(Extracted data entries)
▼
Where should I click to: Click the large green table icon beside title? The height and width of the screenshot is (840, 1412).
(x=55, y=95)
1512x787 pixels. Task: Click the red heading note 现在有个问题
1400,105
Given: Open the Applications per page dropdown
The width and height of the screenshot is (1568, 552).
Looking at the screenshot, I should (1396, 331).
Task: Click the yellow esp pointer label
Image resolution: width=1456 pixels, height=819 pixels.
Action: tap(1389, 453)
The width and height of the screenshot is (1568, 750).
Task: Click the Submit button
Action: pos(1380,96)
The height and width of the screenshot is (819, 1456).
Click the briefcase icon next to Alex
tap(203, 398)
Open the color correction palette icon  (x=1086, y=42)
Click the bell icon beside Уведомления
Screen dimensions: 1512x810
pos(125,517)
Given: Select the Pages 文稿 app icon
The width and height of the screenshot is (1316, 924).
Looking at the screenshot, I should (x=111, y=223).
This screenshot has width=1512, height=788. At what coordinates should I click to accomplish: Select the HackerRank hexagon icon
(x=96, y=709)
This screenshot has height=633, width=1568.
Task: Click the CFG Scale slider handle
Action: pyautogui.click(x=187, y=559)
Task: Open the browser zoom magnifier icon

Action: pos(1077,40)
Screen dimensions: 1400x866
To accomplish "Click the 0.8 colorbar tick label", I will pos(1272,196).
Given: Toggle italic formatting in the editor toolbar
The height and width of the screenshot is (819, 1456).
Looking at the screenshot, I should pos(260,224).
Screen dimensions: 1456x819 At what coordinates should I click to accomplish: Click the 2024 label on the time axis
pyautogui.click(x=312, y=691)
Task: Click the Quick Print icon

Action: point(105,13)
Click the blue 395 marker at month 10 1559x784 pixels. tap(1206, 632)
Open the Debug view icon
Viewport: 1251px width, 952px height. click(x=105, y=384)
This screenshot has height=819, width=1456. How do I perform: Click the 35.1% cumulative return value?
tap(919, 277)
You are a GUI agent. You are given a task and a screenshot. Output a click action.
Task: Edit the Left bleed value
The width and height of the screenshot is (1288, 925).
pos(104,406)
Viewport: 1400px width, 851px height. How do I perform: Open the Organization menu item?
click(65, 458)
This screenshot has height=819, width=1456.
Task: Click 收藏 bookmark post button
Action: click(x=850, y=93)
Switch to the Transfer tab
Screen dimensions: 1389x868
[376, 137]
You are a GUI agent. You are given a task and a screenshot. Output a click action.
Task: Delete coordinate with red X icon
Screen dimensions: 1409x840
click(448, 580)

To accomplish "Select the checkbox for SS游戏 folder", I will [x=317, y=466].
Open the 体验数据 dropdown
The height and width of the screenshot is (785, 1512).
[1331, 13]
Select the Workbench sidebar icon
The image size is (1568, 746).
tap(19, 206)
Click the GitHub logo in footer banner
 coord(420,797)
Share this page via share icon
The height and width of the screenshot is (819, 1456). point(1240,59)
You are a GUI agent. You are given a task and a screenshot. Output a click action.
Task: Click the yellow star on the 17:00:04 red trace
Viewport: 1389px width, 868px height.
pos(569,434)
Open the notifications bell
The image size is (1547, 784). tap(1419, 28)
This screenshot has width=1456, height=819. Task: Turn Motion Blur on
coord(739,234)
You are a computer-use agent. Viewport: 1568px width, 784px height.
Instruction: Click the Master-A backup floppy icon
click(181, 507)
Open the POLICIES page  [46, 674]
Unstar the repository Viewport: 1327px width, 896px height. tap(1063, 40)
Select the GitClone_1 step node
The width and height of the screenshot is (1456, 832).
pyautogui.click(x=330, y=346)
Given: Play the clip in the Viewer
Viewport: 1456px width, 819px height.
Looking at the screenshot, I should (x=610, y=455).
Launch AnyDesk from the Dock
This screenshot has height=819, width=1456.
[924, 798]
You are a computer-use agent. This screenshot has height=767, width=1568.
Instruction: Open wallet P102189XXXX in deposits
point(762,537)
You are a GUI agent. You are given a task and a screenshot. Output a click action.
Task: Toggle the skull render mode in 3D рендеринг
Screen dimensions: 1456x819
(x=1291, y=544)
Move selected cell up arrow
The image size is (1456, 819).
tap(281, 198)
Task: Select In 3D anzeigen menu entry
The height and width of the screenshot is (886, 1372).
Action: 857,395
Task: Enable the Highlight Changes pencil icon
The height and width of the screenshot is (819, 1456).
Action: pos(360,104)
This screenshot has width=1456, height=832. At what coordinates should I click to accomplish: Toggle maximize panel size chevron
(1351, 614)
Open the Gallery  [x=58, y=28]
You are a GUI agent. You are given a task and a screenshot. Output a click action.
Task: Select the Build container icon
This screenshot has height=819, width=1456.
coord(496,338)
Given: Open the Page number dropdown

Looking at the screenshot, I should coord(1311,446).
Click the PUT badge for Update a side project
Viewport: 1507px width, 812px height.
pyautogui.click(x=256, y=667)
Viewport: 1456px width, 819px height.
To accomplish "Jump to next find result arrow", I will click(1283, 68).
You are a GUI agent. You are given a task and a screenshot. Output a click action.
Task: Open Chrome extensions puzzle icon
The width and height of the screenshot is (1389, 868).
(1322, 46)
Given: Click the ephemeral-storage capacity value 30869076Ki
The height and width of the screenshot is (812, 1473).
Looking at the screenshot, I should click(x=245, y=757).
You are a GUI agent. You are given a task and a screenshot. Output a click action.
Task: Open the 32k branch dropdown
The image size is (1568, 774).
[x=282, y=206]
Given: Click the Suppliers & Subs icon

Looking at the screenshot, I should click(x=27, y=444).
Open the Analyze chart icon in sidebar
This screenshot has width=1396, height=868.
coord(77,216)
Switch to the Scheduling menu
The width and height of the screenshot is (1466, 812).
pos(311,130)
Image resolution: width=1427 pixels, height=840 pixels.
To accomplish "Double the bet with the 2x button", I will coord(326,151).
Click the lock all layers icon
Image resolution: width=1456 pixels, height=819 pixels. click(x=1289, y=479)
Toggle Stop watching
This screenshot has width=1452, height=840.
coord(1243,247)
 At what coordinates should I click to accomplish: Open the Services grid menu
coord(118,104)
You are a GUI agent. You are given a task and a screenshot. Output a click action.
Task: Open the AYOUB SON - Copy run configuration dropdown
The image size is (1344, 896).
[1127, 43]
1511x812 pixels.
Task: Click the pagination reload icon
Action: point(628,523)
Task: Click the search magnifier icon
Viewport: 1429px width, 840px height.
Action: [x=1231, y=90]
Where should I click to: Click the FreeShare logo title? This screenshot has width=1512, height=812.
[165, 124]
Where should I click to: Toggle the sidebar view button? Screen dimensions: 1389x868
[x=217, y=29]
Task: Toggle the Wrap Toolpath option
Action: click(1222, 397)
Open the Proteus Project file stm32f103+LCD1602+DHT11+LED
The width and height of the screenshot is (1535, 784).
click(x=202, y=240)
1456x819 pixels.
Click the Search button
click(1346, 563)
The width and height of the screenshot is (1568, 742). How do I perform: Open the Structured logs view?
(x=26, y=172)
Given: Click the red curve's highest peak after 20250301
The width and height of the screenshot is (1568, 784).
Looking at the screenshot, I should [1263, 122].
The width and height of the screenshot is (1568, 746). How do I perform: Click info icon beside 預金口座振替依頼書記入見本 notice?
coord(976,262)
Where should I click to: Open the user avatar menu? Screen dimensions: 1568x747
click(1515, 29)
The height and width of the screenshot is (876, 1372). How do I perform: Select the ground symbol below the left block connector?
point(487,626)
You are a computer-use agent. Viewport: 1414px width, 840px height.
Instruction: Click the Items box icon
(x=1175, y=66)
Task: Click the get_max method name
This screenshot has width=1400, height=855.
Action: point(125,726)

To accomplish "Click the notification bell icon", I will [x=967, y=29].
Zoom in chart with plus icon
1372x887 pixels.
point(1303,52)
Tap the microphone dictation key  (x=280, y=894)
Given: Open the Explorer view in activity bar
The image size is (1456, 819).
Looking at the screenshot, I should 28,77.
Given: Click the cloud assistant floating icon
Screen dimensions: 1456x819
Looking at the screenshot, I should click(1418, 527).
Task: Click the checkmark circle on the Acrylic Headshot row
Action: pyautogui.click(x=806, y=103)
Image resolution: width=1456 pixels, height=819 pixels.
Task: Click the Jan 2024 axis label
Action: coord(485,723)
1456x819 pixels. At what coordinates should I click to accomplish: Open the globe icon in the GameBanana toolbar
▲
== Your instructions ==
Of the entries above, repeat exactly the lines between the line with "Unstar the repository" and the line with "You are a computer-use agent. This", inclusive, and no others.

== Written answer ==
Unstar the repository Viewport: 1327px width, 896px height. tap(1063, 40)
Select the GitClone_1 step node
The width and height of the screenshot is (1456, 832).
pyautogui.click(x=330, y=346)
Given: Play the clip in the Viewer
Viewport: 1456px width, 819px height.
Looking at the screenshot, I should (x=610, y=455).
Launch AnyDesk from the Dock
This screenshot has height=819, width=1456.
[924, 798]
You are a computer-use agent. This screenshot has height=767, width=1568.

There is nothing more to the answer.